Work to complete — Starting at the line with "Task: Click the 'exceeding" and going on through the line with "You are a computer-use agent. Screen dimensions: 1000x1778", reproduce each line in the records below exactly and nothing more.

□ □ □ □

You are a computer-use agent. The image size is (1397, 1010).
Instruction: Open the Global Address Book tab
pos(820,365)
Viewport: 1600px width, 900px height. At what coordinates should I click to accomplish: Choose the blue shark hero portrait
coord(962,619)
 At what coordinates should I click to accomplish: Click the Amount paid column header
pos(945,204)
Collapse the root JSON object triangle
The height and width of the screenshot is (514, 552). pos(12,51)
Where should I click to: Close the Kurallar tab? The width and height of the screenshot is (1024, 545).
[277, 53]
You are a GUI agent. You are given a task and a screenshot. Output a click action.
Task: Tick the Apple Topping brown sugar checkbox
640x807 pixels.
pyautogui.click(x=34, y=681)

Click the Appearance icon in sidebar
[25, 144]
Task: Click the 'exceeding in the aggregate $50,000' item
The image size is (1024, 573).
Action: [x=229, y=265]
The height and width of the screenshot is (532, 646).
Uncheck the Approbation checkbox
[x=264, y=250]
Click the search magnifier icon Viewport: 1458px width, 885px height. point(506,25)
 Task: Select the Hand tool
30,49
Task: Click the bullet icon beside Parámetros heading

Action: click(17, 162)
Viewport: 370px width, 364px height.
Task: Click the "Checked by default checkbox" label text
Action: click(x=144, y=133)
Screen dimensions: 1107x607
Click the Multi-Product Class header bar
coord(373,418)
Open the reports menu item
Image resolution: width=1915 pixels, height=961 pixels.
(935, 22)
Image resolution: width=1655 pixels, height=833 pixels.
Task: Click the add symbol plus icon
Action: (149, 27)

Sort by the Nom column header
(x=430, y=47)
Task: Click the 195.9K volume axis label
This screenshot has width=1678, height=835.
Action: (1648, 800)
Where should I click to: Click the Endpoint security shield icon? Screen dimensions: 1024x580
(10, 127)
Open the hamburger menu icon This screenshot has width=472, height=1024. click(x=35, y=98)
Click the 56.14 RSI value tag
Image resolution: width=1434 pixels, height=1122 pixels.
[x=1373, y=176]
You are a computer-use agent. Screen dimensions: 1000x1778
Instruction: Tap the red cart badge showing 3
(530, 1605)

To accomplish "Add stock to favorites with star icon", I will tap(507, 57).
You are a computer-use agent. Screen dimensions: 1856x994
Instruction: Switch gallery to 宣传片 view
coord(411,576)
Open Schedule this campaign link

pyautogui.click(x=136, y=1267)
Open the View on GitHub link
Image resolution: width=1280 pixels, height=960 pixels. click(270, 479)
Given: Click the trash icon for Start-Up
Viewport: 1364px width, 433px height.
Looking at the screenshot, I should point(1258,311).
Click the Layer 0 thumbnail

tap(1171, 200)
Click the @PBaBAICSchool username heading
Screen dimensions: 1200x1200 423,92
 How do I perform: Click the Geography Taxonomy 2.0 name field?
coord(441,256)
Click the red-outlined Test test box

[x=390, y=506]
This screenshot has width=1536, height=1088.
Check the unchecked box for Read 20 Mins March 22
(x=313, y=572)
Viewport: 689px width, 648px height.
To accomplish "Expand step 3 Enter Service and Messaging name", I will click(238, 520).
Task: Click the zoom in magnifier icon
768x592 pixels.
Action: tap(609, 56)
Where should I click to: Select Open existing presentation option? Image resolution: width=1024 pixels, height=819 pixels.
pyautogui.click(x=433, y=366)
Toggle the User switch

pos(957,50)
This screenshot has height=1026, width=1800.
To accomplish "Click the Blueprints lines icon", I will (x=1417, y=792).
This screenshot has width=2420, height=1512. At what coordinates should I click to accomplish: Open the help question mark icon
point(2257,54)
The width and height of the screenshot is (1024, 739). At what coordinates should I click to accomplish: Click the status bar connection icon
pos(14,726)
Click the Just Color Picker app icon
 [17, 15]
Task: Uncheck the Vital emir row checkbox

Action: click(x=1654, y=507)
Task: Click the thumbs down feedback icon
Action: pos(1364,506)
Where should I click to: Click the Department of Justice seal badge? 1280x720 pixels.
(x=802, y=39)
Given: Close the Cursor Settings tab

□ □ □ □

Answer section —
Task: Click the 'exceeding in the aggregate $50,000' item
The image size is (1024, 573).
Action: [x=229, y=265]
The height and width of the screenshot is (532, 646).
Uncheck the Approbation checkbox
[x=264, y=250]
Click the search magnifier icon Viewport: 1458px width, 885px height. point(506,25)
 Task: Select the Hand tool
30,49
Task: Click the bullet icon beside Parámetros heading

Action: click(17, 162)
Viewport: 370px width, 364px height.
Task: Click the "Checked by default checkbox" label text
Action: click(x=144, y=133)
Screen dimensions: 1107x607
Click the Multi-Product Class header bar
coord(373,418)
Open the reports menu item
Image resolution: width=1915 pixels, height=961 pixels.
(935, 22)
Image resolution: width=1655 pixels, height=833 pixels.
Task: Click the add symbol plus icon
Action: (149, 27)

Sort by the Nom column header
(x=430, y=47)
Task: Click the 195.9K volume axis label
This screenshot has width=1678, height=835.
Action: (1648, 800)
Where should I click to: Click the Endpoint security shield icon? Screen dimensions: 1024x580
(10, 127)
Open the hamburger menu icon This screenshot has width=472, height=1024. click(x=35, y=98)
Click the 56.14 RSI value tag
Image resolution: width=1434 pixels, height=1122 pixels.
[x=1373, y=176]
You are a computer-use agent. Screen dimensions: 1000x1778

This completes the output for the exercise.